» **The problem**
Extract each line below that contains the string "height", copying it in full.

» **Data extracted from a collection**
===

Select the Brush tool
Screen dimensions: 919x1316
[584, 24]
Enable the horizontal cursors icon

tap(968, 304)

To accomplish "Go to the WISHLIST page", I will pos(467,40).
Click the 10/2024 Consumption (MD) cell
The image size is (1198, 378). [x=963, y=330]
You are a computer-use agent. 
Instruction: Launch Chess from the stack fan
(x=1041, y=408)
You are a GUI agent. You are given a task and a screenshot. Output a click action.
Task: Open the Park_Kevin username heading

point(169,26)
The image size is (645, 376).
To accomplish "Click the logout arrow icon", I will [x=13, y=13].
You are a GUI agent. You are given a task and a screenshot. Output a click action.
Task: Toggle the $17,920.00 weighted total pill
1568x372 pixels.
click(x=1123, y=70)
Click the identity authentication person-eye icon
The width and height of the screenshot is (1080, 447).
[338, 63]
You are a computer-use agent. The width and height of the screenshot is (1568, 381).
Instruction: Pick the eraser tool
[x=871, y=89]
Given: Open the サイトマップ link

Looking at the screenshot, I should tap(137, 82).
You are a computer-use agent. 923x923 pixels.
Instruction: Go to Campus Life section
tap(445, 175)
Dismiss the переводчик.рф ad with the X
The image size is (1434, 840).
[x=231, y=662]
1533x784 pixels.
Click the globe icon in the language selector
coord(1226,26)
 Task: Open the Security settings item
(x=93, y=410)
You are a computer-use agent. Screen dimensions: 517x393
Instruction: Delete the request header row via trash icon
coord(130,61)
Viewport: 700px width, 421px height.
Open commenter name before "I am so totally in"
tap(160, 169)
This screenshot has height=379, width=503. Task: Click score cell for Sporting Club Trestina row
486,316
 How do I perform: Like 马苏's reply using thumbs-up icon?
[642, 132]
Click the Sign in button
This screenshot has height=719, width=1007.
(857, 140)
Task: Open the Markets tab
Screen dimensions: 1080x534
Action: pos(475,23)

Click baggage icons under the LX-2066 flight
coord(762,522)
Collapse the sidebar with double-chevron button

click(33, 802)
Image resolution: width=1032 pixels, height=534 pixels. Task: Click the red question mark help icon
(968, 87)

===

» **The output**
The width and height of the screenshot is (1080, 447).
You are a computer-use agent. The width and height of the screenshot is (1568, 381).
Viewport: 700px width, 421px height.
This screenshot has height=379, width=503. Task: Click score cell for Sporting Club Trestina row
This screenshot has height=719, width=1007.
Image resolution: width=1032 pixels, height=534 pixels. Task: Click the red question mark help icon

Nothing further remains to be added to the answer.